Most of the DDG goes to Mexican feedlots, while the syrup is marketed regionally in the Midwest.
The 2,700 tonnes of corn oil were being sold for biodiesel production at about $425 per tonne, but the drop in U.S. federal subsidies in January has injured that market.
“It is a very small part of the business, but you want every part,” he said.
The highly automated plant operates with four staff looking after the systems.
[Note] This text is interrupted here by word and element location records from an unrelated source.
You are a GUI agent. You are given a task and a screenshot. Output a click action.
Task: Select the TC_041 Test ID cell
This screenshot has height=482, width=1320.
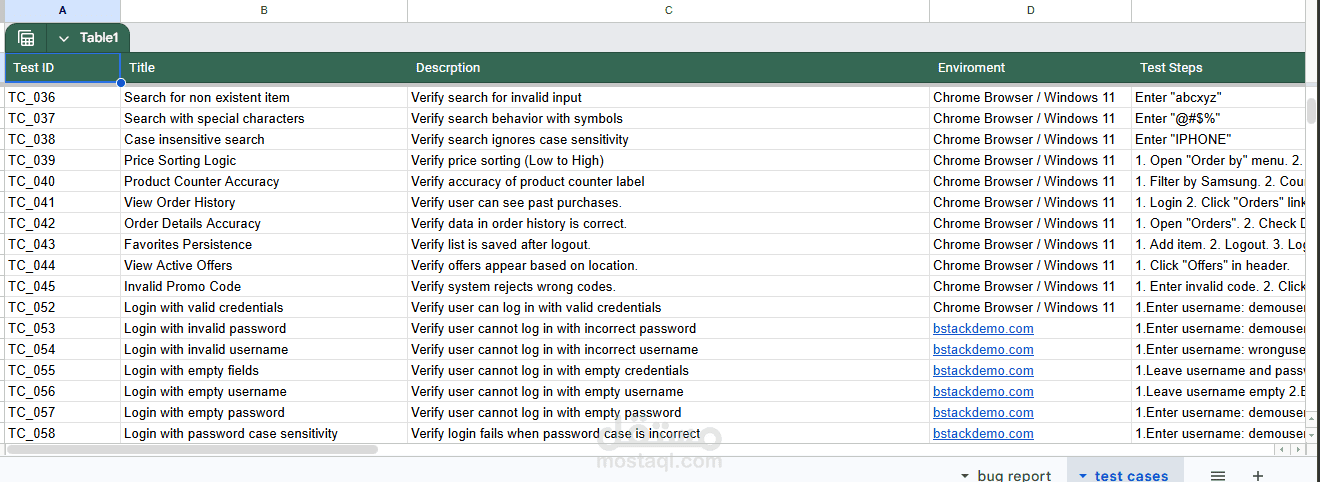pyautogui.click(x=62, y=203)
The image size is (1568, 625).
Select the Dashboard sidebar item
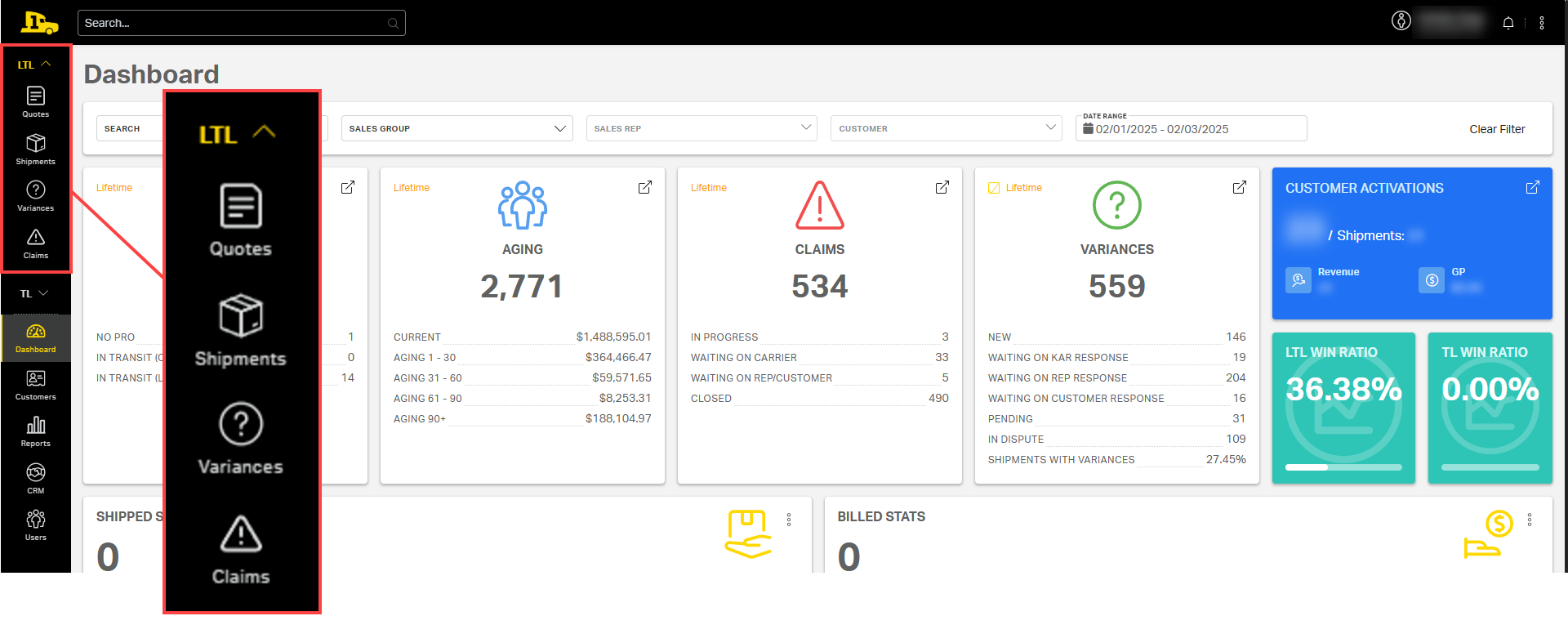click(35, 337)
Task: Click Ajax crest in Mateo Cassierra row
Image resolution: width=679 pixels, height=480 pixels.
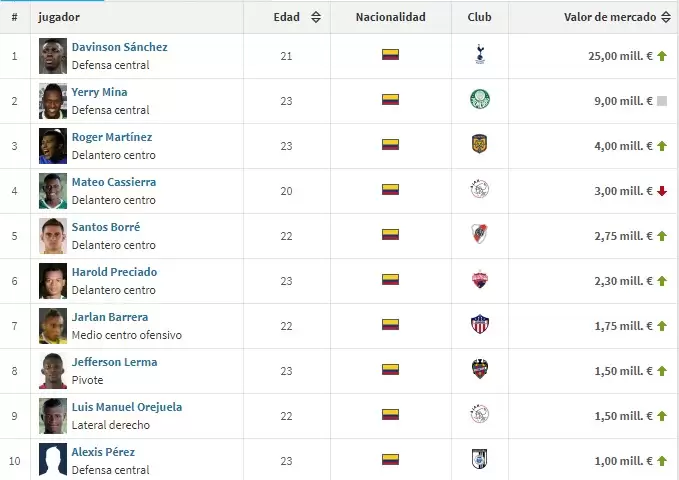Action: [479, 190]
The other 40 staff ensure that grain and other products keep flowing through the facility, and provide administration.
Despite its efficiencies and more than $110 million US in sales in 2009, the company ran a five percent loss that year after posting significant profits in its first three years of operation.
The company told shareholders in its 2009 statement that tough times in the ethanol industry were to blame.
A global slowdown, lower fuel prices and relatively high costs for grain contributed to a $5.7 million operating income loss in 2009.
During 2009, the company received about 44 cents per litre for its ethanol and $170 per tonne for its DDG.
From 2008, prices for ethanol fell 26 percent per litre and DDG returns were down 15.6 percent per tonne.
Depending on a year’s commodity prices, 60 to 70 percent of the cost of ethanol and DDG production comes from corn.
To help improve profitability, the company plans to look at corn quality factors for making liquor.
“If it’s yellow and in good condition, not full of disease, we buy it all for the same price,” said Matlick.
The company is also looking at drying out its steam and boosting heat and water recovery to cut costs.
Other areas it told shareholders it sees as potential ethanol cost savers are introducing biomass, in the form of corn stover and cobs, into its system for ethanol or to replace coal.